The corporate AI wars may have stolen headlines in recent years, but the quantum arms race has been heating up too. Where today’s AI pushes the limits of classical computing—the kind that runs on 0s and 1s—quantum technology represents an altogether different form of computing. By harnessing the spooky mechanics of the subatomic world, it can run on 0s, 1s, or anything in between. This makes quantum computers pretty terrible at, say, storing data but potentially very good at, say, finding the recipe for a futuristic new material (or your email password). The classical machine is doomed to a life of stepwise calculation: Try one set of ingredients, fail, scrap everything, try again. But quantum computers can explore many potential recipes simultaneously.
So, naturally, tech giants such as Google, Huawei, IBM, and Microsoft have been chasing quantum’s myriad positive applications—not only for materials science but also communications, drug development, and market analysis. China is plowing vast resources into state-backed efforts, and both the US and the European Union have pledged millions in funding to support homegrown quantum industries. Of course, whoever wins the race won’t just have the next great engine of world-saving innovation. They’ll also have the greatest code-breaking machine in history. So it’s normal to wonder: What kind of Q-Day will humanity get—and is there anything we can do to prepare?

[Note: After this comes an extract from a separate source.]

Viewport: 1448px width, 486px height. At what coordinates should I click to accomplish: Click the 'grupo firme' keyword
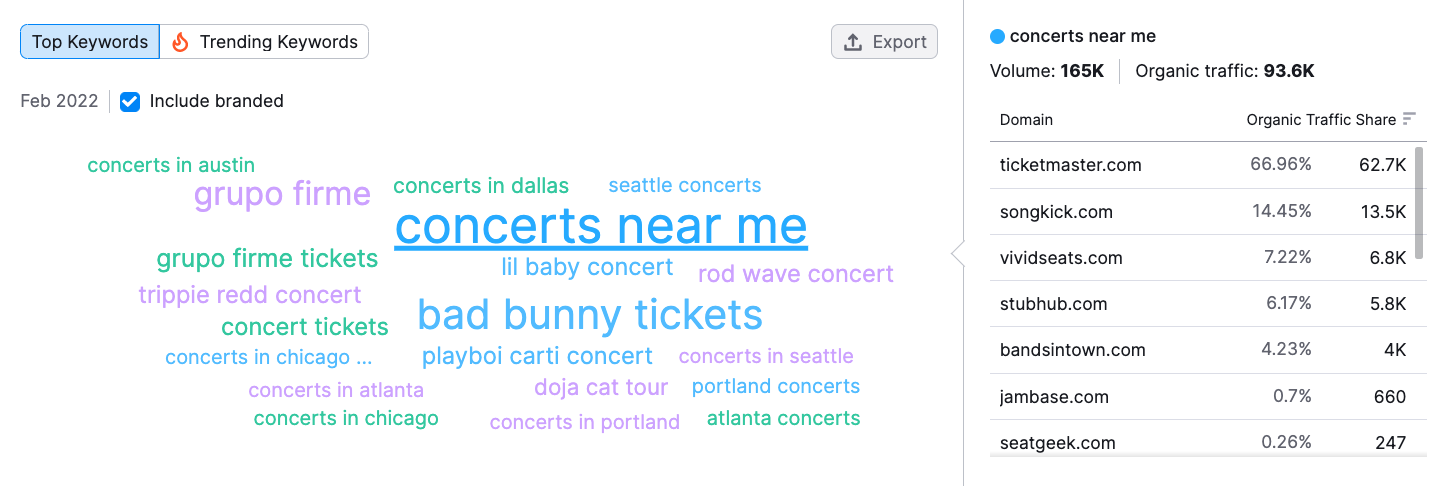(282, 193)
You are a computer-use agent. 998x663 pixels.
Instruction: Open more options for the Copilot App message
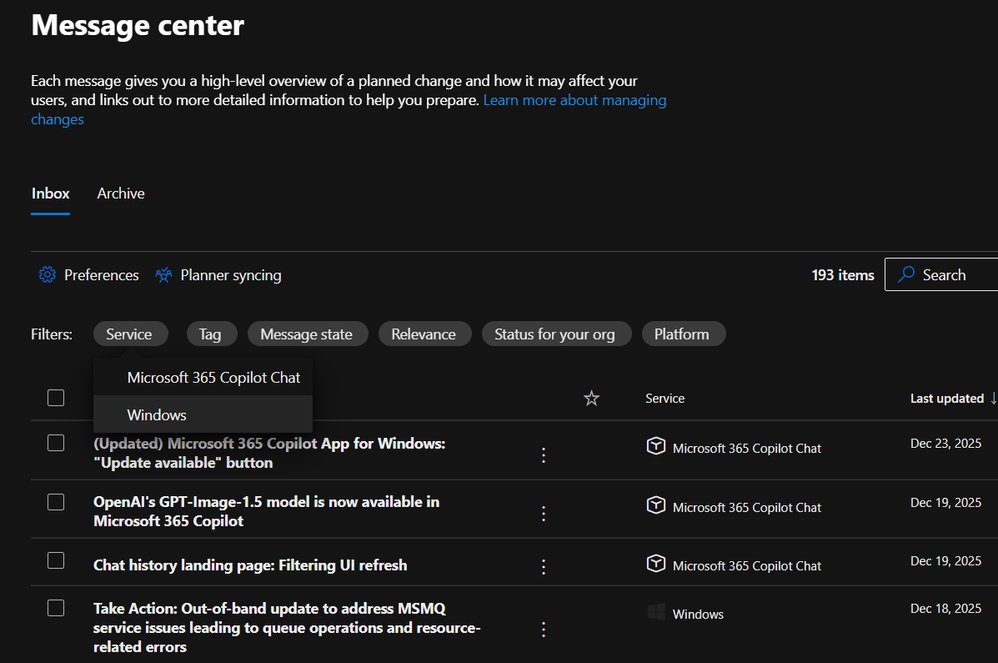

If you had a universal picklock, you might tell everyone—or you might keep it hidden in your pocket for as long as you possibly could. From a typical person’s vantage point, maybe Q-Day wouldn’t be recognizable as Q-Day at all. Maybe it would look like a series of strange and apparently unconnected news stories spread out over months or years. London’s energy grid goes down on election day, plunging the city into darkness. A US submarine on a covert mission surfaces to find itself surrounded by enemy ships. Embarrassing material starts to show up online in greater and greater quantities: classified intelligence cables, presidential cover-ups, billionaires’ dick pics. In this scenario, it might be decades before we’re able to pin down exactly when Q-Day actually happened.
Then again, maybe the holder of the universal picklock prefers the disaster-movie outcome: everything, everywhere, all at once. Destroy the grid. Disable the missile silos. Take down the banking system. Open all the doors and let the secrets out.